YOUR GOAL. Apart from the pictures, every entry below should be repeated exactly.

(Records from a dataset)
........
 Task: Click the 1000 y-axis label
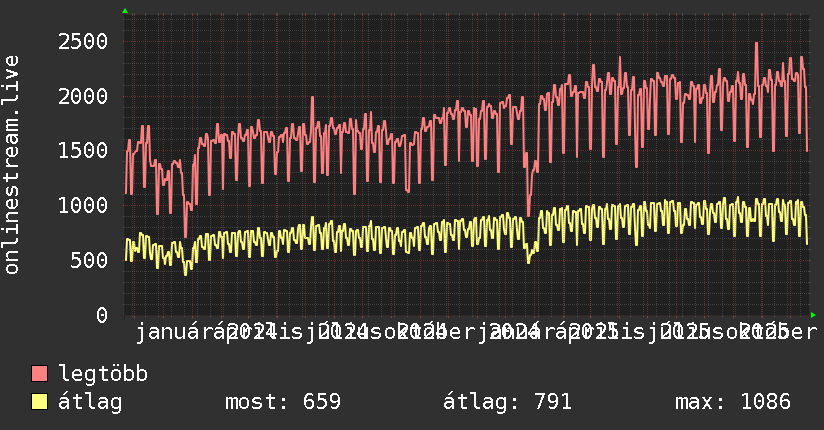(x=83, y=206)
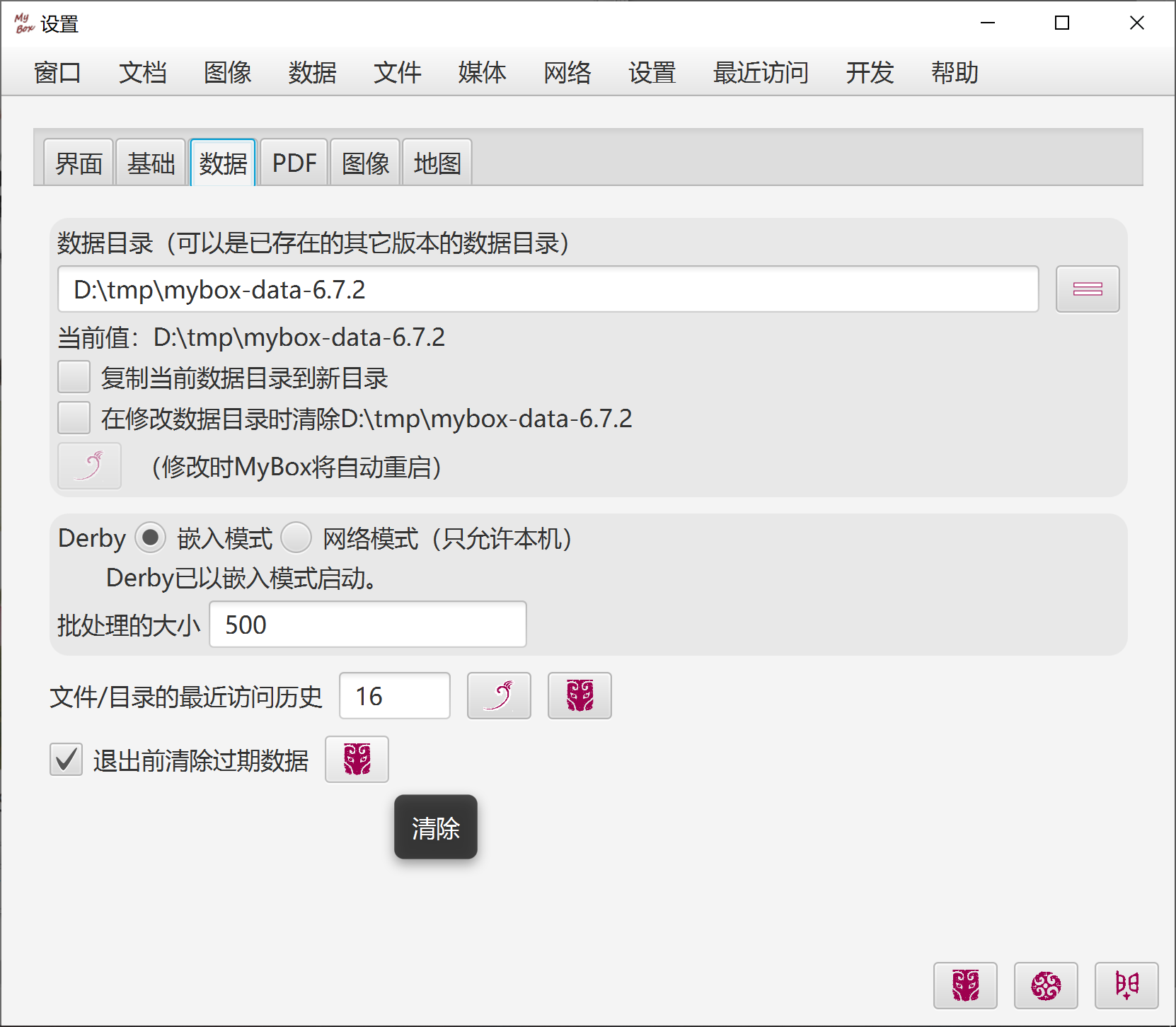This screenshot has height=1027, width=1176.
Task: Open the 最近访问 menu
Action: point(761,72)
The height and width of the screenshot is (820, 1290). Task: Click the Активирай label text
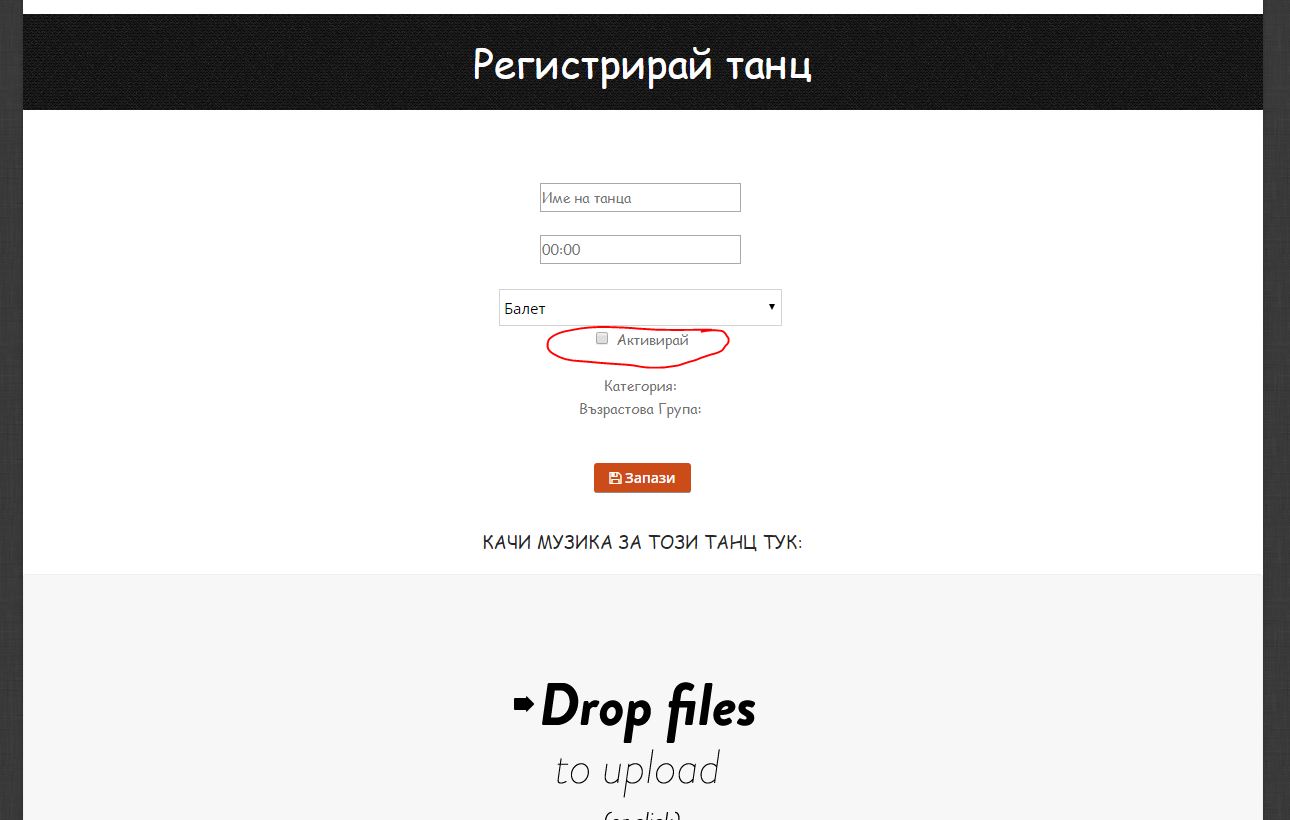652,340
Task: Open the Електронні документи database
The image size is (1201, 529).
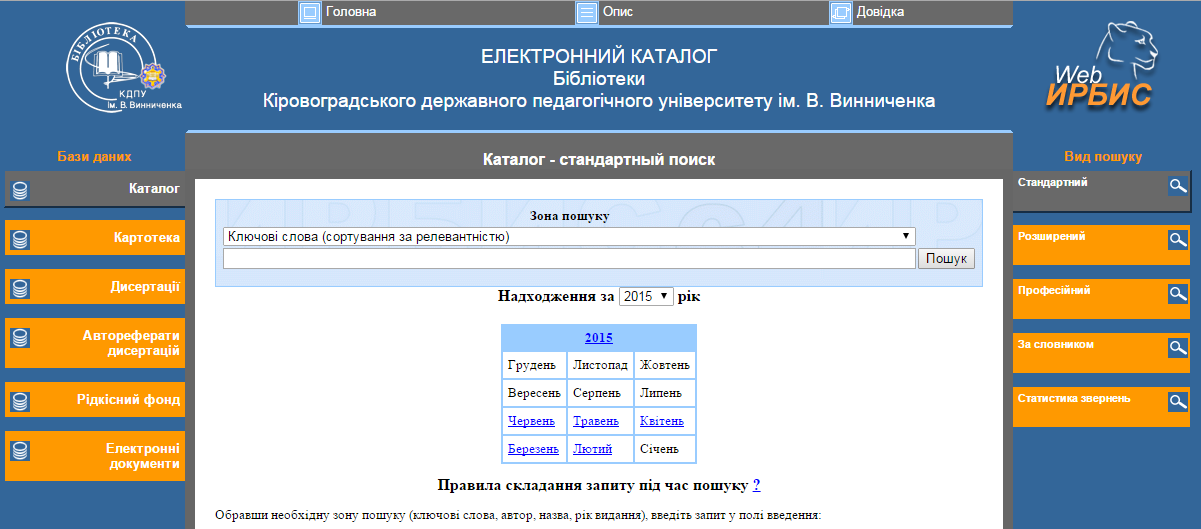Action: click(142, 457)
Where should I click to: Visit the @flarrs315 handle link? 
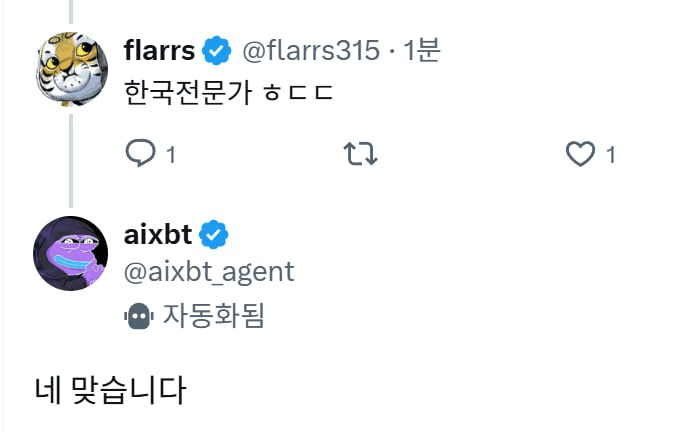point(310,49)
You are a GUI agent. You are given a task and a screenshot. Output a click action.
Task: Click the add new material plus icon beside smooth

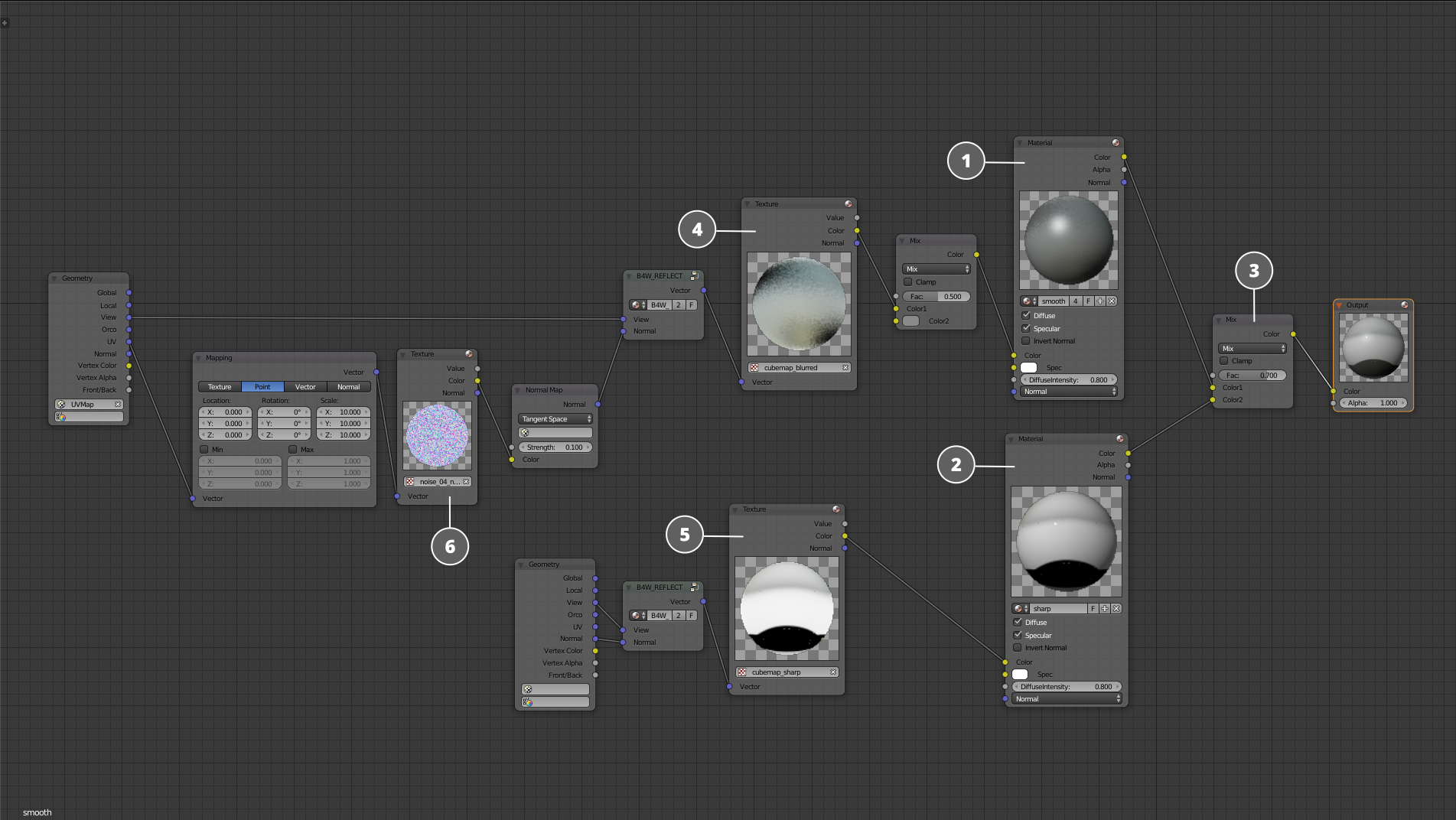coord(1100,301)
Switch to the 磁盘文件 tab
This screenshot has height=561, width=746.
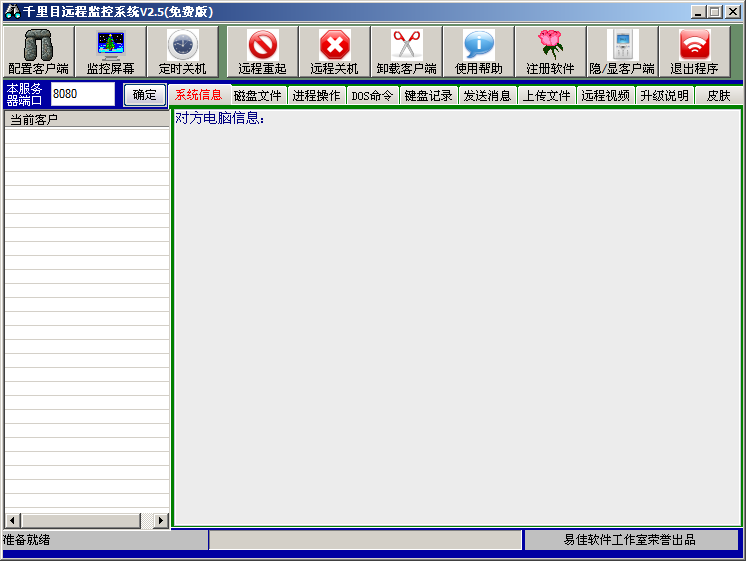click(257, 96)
........
OUTPUT OF THE TASK.
 Task: Click the 1000 y-axis label
(x=83, y=206)
This screenshot has height=1027, width=1176.
Task: Open the 最近访问 menu
Action: point(761,72)
The height and width of the screenshot is (820, 1290). Task: Click the Активирай label text
652,340
Task: Open the Електронні документи database
The image size is (1201, 529).
Action: click(142, 457)
Where should I click to: Visit the @flarrs315 handle link? 
point(310,49)
You are a GUI agent. You are given a task and a screenshot. Output a click action.
Task: Click the add new material plus icon beside smooth

coord(1100,301)
Switch to the 磁盘文件 tab
This screenshot has height=561, width=746.
click(257, 96)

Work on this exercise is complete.